We then made an incision in the left triangular ligament, taking special care to avoid the left diaphragmatic vein, which passes very close to the ligament. Damage to this vein produces bleeding similar to the suprahepatic vein, which is very difficult to control and causes the risk of gas embolism. Complete mobilisation of segments II and III is essential since this allows for separating them from the diaphragm, facilitating the hepatic transection and the placement of endostaples at the proper angle.

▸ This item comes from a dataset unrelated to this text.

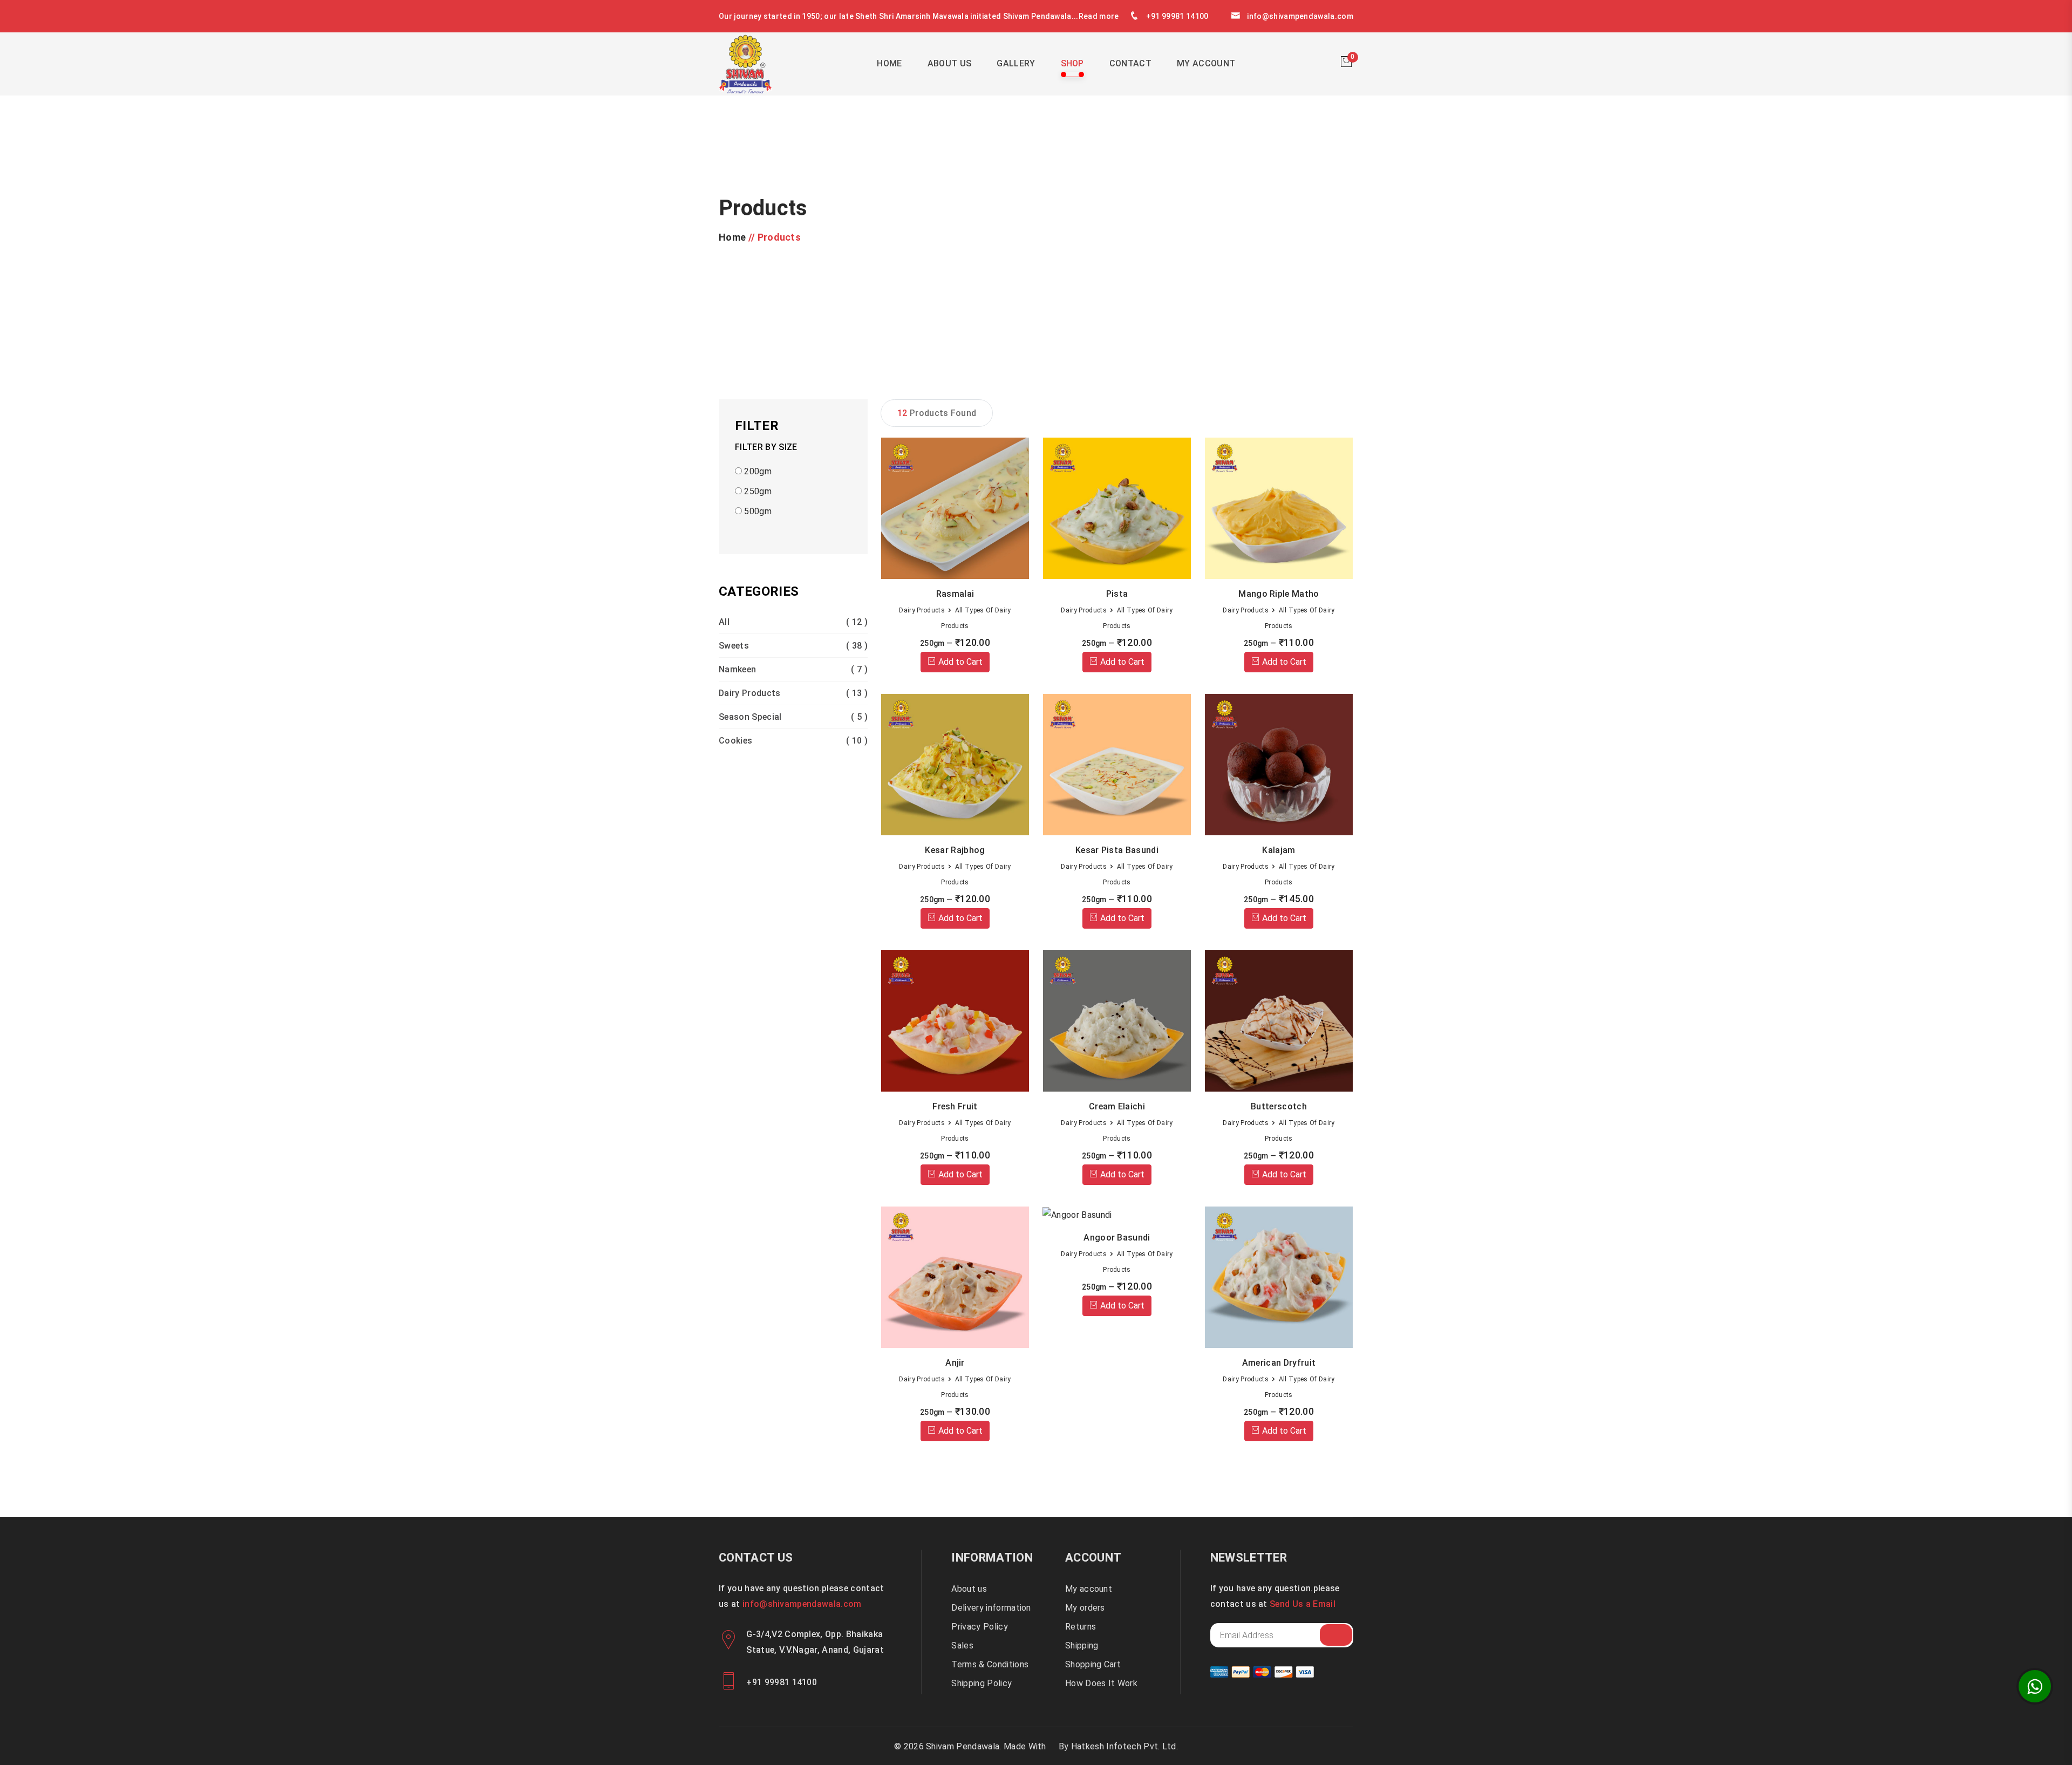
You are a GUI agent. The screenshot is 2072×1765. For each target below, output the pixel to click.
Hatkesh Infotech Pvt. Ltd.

The use of intraoperative ultrasound (IOUS) (Fig. 2) is a standard procedure of this surgery since it allows us to: (a) rule out lesions that were not diagnosed before the procedure; (b) ensure a transection line with proper margins, and (c) diagnose variants of the primary pedicles in order to prevent haemorrhage during the transection.
The traction of the round ligament and the elevation of segment IV using a clamp allow for the exposure of the hepatic hilum and pars flaccida of the lesser omentum to be dissected. Using a clamp through the trocar situated on the lateral side of the right hypochondrium, a 10cm non-elastic band is passed under the hilum, through the foramen of Winslow, and out the opening we have made in the lesser omentum, encircling the hepatic hilum. The two ends are passed through a 2cm-long silastic tube that will serve to clamp the hilum using grasping forceps situated in the right lateral trocar. If the patient had undergone a previous operation on the hepatic hilum, passing the band through the foramen of Winslow can be impeded, and the surgeon can opt for the use of a laparoscopic clamp on the anterior face of the hepatic hilum.
It is of paramount importance during the hepatic transection to maintain CVP as low as possible, since this minimises blood loss. Due to the effect of the pneumoperitoneum on the CVP transducer, readings are not completely reliable, and so it is best to take these measurements before achieving pneumoperitoneum.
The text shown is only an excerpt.